> _SELECTED PASSAGE_:
>>>

So, that's the actual plot. It's rather odd that the advertising is promoting the theater actors as angels, because -- here's where I'm going to get into some big spoilers -- Helen Mirren actually is Death, Jacob Latimore is Time, and Keira Knightley is Love. (What? You thought Keira Knightley was going to play Death?) But that's a cutesy last-minute twist, given away in all of the trailers.

If that serve as any indication, the rest of the movie is equally heavy-handed -- Howard sits in dark rooms and rides his bike into oncoming traffic to show how sad he is -- but dammit, if this cast didn't give it their all. Mirren and Peña, who is also great, are a highlight, and their scenes together border on moving. The problem is screenwriter Allan Loeb hasn't created actual characters. They are all just ideas with increasingly little to do, down to poor Winslet, whose character Claire's only personality trait is that she reaaaaally wants a baby, which we know because she is constantly staring at websites for sperm donors.

<<<

Records for locating displayed items

>>>

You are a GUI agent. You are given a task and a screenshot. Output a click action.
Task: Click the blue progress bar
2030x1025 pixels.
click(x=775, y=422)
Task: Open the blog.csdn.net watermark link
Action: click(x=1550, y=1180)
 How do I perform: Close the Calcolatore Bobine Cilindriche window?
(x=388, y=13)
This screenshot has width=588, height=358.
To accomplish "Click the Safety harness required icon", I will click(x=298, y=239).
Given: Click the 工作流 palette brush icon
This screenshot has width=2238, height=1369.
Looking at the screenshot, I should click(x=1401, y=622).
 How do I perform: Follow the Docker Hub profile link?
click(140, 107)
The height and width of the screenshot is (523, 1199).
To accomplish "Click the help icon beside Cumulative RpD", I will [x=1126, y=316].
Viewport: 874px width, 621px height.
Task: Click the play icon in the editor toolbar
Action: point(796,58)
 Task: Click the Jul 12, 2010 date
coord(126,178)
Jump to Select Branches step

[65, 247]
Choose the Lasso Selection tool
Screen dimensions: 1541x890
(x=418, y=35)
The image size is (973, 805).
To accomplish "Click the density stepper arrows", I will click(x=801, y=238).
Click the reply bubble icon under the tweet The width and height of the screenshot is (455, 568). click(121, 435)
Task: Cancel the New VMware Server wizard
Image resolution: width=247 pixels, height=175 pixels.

<<<

> _WORK INSTRUCTIONS_:
(1) According to the movie review, who does Jacob Latimore turn out to be playing?
(2) Continue the movie review from the point where it ends.

> _ANSWERS FOR THE TASKS_:
(1) Time.

(2)
Without much to go on in the way of genuine, character-based pathos, then, director David Frankel seems to think that slowly zooming in on his actors as they cry is enough to make viewers cry. That and the god-awful music choices, which is honestly the worst part of the movie. Any time something even remotely emotional happens, wailing, melodramatic indie rock swells. When I watched these characters cry onscreen, I did want to feel what they were feeling. When I heard the music, I internally screamed.

There is a second twist in the movie, one that I won't spoil here, that worked like a sucker punch on me. Though, maybe I'm just a sucker for this brand of sappiness. Also, I do think there is a beautiful if slightly obvious message in the film's incessant domino imagery, about how when everything gets knocked down, you have no choice but to start over. That may just be the collateral beauty in the otherwise *shrug* fine Collateral Beauty.